Unless you want a lower propagation delay. Went with 5mA so the LED's parasitic capacitance is charged/discharged faster and it was actually less than 5mA because the LED had a resistor in parallel, didn't do that many measurements, was in a hurry. The aim was to match propagation delays.
[…] good up to 230.4k BAUD. I'm currently planning to use TLP118 optos because of their smaller form factor.
Do you really need 20,000,000 baud? The TLP2361 (15 Mbaud) would work with 1.6 mA, too.
Too bad I can't get that from the main distributor I use, found it on Mouser but shipping is 20 euros compared to TME which ships for less than 5.
They do have the TLP2362 which is the cheapest in that package but it needs more drive current.
I always use a driver for LEDs instead of driving them directly from complex logic to avoid excessive ground or supply noise. A transistor or separate gate allows routing the LED current directly to a low impedance point.
A PNP emitter follower should do the trick then... or NPN if I invert the signal on the RX and TX lines in firmware (just some register settings).
I like the idea of pulse stretching via an IOC function but I would use my fast housekeeping interrupt instead of a dedicated timer. Then if I wanted an accurate delay, I would let the fast housekeeping interrupt toggle the LEDs and signal it from the IOC function through a flag to keep interrupt overhead as low as possible. In most applications this level of detail is not required though.
For pulse stretching that would be my approach too, I don't like my interrupt service routines too cluttered.
But if it's just toggling a LED then it's the same as toggling a flag.

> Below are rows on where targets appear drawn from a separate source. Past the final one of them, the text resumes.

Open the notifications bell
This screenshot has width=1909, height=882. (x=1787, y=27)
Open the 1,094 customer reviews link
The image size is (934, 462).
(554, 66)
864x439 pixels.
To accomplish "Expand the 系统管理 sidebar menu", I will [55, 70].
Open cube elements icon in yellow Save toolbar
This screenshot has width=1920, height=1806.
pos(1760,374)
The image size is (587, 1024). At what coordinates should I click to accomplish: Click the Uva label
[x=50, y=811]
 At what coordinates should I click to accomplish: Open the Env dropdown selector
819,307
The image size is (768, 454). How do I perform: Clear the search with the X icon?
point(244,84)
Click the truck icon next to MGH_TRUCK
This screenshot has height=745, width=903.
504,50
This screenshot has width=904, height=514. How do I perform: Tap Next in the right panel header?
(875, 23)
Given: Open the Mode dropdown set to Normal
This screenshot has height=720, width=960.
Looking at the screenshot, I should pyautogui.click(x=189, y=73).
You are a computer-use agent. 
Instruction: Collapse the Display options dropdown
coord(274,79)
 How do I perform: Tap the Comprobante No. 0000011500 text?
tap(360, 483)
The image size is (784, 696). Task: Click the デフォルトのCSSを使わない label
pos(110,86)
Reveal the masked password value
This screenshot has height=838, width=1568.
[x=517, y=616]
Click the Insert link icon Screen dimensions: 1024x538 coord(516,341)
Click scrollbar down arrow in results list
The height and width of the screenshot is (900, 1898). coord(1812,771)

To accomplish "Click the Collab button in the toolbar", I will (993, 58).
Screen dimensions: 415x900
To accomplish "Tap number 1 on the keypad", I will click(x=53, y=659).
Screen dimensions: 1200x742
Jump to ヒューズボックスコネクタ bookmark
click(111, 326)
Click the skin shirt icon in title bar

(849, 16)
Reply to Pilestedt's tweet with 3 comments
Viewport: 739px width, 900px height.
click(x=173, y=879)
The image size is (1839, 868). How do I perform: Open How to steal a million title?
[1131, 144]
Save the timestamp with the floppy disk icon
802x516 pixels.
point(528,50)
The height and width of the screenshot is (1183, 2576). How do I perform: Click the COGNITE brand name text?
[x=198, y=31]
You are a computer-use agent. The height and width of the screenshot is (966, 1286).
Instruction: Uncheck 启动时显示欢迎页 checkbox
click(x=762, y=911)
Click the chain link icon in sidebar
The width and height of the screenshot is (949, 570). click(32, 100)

Another thing... since this is part of a USB-UART converter (yes, I know, I can get a FT232 or CH340 or MCP2200 to do the same job but I might need the option to reprogram it as a custom HID), what can I do with the 2 extra pins I have left on my micro (PIC16F1459)? Do I really need the RTS/CTS lines or can I get away without them and use a lower pin count micro (PIC16F1454)?